------ Information provided ------
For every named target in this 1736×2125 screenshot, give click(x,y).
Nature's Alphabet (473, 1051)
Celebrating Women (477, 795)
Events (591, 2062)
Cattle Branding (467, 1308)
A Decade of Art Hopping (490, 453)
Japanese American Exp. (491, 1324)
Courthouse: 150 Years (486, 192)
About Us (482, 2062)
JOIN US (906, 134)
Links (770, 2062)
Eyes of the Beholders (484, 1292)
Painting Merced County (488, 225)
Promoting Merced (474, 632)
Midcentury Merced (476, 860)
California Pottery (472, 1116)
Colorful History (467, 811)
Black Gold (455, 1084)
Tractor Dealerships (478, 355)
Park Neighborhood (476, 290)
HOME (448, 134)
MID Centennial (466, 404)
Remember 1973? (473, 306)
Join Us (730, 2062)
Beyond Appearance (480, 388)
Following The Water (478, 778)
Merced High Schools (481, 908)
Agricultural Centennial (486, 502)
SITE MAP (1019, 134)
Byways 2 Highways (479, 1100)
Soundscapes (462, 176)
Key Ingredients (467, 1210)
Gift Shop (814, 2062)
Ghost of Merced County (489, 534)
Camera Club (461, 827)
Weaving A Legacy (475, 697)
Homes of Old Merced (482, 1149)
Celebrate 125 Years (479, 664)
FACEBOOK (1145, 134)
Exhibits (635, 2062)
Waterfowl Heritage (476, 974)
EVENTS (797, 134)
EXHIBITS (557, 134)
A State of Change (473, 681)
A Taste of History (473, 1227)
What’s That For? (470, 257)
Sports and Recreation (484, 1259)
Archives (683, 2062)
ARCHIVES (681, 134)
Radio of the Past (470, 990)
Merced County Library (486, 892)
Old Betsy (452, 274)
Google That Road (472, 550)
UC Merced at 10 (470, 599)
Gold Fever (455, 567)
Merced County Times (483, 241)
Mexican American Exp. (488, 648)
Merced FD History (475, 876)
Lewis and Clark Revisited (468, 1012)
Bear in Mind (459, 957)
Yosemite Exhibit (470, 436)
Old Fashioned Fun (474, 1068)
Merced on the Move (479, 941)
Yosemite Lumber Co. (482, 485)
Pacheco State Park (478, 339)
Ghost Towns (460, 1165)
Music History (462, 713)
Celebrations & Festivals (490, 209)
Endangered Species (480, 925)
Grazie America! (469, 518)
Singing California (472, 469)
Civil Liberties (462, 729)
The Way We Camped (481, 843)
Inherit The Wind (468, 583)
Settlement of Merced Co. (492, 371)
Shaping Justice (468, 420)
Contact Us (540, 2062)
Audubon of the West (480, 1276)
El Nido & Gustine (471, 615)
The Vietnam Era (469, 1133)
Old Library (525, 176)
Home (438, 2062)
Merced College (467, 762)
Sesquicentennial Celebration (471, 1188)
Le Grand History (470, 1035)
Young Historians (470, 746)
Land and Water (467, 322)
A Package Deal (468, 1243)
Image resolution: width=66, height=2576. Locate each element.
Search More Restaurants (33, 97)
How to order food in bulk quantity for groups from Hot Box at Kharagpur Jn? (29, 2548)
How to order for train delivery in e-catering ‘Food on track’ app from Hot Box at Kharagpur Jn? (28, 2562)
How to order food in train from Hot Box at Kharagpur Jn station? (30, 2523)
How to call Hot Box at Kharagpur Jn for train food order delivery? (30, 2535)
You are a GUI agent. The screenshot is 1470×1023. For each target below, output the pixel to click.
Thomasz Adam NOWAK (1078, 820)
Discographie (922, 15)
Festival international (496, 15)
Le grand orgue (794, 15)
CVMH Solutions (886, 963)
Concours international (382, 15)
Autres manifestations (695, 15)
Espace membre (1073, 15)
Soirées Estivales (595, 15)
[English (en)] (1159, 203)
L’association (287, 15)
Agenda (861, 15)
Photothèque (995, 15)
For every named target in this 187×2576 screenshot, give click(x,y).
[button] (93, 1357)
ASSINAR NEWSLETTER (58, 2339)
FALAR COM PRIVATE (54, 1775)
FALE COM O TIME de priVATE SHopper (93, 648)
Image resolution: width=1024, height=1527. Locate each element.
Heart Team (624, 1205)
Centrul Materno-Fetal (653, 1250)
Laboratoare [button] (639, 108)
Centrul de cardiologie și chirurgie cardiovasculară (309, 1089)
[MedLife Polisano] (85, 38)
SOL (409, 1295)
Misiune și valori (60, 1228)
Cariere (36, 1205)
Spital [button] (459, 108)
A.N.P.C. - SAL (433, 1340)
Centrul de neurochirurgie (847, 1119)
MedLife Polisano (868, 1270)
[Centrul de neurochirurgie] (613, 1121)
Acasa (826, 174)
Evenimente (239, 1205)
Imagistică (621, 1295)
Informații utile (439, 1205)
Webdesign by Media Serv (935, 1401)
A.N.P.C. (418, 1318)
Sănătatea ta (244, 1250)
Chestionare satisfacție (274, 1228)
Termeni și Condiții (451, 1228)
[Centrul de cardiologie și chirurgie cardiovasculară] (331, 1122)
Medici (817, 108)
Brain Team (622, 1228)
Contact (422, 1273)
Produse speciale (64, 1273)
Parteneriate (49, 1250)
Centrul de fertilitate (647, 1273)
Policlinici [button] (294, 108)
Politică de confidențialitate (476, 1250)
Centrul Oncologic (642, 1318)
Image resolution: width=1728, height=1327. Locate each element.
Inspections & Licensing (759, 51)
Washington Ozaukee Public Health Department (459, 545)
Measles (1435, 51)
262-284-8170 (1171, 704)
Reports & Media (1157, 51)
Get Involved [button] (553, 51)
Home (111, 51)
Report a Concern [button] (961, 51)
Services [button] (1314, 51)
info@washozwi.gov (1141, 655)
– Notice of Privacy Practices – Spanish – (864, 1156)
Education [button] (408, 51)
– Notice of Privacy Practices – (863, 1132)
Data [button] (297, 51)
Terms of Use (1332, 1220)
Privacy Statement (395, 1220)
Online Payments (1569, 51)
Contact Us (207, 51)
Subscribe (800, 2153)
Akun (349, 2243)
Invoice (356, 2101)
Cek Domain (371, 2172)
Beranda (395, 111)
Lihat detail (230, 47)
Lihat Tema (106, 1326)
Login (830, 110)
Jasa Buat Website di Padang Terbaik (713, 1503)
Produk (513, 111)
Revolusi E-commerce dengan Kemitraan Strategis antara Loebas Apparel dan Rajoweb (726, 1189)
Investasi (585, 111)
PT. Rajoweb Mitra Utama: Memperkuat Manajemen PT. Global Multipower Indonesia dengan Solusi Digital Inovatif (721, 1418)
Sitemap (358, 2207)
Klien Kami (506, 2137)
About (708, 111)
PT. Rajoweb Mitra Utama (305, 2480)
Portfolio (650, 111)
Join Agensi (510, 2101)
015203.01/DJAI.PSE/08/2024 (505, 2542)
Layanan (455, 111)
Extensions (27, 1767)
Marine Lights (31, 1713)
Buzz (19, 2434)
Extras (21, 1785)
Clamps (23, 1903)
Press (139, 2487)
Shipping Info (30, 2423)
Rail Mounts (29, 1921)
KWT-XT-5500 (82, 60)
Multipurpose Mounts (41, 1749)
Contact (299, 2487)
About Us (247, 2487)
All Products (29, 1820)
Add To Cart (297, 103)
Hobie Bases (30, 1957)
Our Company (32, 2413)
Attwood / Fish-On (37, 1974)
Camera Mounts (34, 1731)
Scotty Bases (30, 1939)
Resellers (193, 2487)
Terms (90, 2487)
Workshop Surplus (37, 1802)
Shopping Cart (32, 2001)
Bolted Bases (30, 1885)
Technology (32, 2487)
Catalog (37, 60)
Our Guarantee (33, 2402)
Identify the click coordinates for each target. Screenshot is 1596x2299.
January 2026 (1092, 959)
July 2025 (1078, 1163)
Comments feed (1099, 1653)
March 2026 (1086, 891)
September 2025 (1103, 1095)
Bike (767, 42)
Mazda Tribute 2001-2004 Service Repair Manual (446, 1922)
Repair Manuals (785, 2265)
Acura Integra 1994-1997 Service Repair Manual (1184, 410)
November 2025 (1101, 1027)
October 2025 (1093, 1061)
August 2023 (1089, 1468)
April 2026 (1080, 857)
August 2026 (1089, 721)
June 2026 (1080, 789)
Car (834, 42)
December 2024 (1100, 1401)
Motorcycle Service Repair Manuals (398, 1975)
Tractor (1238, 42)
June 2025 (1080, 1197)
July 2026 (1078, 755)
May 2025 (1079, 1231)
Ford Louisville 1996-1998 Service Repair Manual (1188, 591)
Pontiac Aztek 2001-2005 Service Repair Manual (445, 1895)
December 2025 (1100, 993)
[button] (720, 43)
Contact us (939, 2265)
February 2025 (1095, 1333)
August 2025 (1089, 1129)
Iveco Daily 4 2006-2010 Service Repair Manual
------
What is required:
Look above for the line holding "Laboratoare [button] (639, 108)" and the line holding "Centrul Oncologic (642, 1318)", then output exactly those two lines and every line between them, nothing more.

Problem solution:
Laboratoare [button] (639, 108)
Centrul de cardiologie și chirurgie cardiovasculară (309, 1089)
[MedLife Polisano] (85, 38)
SOL (409, 1295)
Misiune și valori (60, 1228)
Cariere (36, 1205)
Spital [button] (459, 108)
A.N.P.C. - SAL (433, 1340)
Centrul de neurochirurgie (847, 1119)
MedLife Polisano (868, 1270)
[Centrul de neurochirurgie] (613, 1121)
Acasa (826, 174)
Evenimente (239, 1205)
Imagistică (621, 1295)
Informații utile (439, 1205)
Webdesign by Media Serv (935, 1401)
A.N.P.C. (418, 1318)
Sănătatea ta (244, 1250)
Chestionare satisfacție (274, 1228)
Termeni și Condiții (451, 1228)
[Centrul de cardiologie și chirurgie cardiovasculară] (331, 1122)
Medici (817, 108)
Brain Team (622, 1228)
Contact (422, 1273)
Produse speciale (64, 1273)
Parteneriate (49, 1250)
Centrul de fertilitate (647, 1273)
Policlinici [button] (294, 108)
Politică de confidențialitate (476, 1250)
Centrul Oncologic (642, 1318)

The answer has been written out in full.